══ Given data ══

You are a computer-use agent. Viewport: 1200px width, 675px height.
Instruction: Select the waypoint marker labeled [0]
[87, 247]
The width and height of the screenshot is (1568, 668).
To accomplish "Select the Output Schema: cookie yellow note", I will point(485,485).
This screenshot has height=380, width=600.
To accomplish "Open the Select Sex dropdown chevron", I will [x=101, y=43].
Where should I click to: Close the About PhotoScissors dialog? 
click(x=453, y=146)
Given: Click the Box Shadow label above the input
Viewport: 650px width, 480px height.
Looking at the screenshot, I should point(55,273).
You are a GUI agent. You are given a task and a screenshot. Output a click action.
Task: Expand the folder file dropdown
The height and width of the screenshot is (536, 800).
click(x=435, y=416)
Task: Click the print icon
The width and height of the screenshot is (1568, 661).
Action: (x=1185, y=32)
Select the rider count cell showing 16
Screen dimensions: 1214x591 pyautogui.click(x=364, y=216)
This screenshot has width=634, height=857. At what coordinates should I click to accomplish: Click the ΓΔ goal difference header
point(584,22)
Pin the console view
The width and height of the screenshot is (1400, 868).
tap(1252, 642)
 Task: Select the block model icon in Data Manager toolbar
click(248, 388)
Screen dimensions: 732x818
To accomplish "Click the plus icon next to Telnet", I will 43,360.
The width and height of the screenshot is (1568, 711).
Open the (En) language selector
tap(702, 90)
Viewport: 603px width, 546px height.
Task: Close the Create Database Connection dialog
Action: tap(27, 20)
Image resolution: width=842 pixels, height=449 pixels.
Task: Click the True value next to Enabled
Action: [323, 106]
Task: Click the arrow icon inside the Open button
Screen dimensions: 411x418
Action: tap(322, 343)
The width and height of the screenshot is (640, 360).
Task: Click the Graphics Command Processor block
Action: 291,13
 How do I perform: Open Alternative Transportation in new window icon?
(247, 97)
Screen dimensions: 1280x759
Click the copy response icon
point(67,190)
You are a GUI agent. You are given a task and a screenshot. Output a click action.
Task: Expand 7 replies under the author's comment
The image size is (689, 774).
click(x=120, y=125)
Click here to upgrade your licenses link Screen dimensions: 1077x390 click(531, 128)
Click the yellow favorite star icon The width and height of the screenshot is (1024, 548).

═══

A verbatim copy of the records above should be returned.

You are a computer-use agent. Viewport: 1200px width, 675px height.
Instruction: Select the waypoint marker labeled [0]
[87, 247]
The width and height of the screenshot is (1568, 668).
To accomplish "Select the Output Schema: cookie yellow note", I will point(485,485).
This screenshot has height=380, width=600.
To accomplish "Open the Select Sex dropdown chevron", I will [x=101, y=43].
Where should I click to: Close the About PhotoScissors dialog? 
click(x=453, y=146)
Given: Click the Box Shadow label above the input
Viewport: 650px width, 480px height.
Looking at the screenshot, I should point(55,273).
You are a GUI agent. You are given a task and a screenshot. Output a click action.
Task: Expand the folder file dropdown
The height and width of the screenshot is (536, 800).
click(x=435, y=416)
Task: Click the print icon
The width and height of the screenshot is (1568, 661).
Action: (x=1185, y=32)
Select the rider count cell showing 16
Screen dimensions: 1214x591 pyautogui.click(x=364, y=216)
This screenshot has width=634, height=857. At what coordinates should I click to accomplish: Click the ΓΔ goal difference header
point(584,22)
Pin the console view
The width and height of the screenshot is (1400, 868).
tap(1252, 642)
 Task: Select the block model icon in Data Manager toolbar
click(248, 388)
Screen dimensions: 732x818
To accomplish "Click the plus icon next to Telnet", I will 43,360.
The width and height of the screenshot is (1568, 711).
Open the (En) language selector
tap(702, 90)
Viewport: 603px width, 546px height.
Task: Close the Create Database Connection dialog
Action: tap(27, 20)
Image resolution: width=842 pixels, height=449 pixels.
Task: Click the True value next to Enabled
Action: [323, 106]
Task: Click the arrow icon inside the Open button
Screen dimensions: 411x418
Action: tap(322, 343)
The width and height of the screenshot is (640, 360).
Task: Click the Graphics Command Processor block
Action: 291,13
 How do I perform: Open Alternative Transportation in new window icon?
(247, 97)
Screen dimensions: 1280x759
Click the copy response icon
point(67,190)
You are a GUI agent. You are given a task and a screenshot. Output a click action.
Task: Expand 7 replies under the author's comment
The image size is (689, 774).
click(x=120, y=125)
Click here to upgrade your licenses link Screen dimensions: 1077x390 click(531, 128)
Click the yellow favorite star icon The width and height of the screenshot is (1024, 548).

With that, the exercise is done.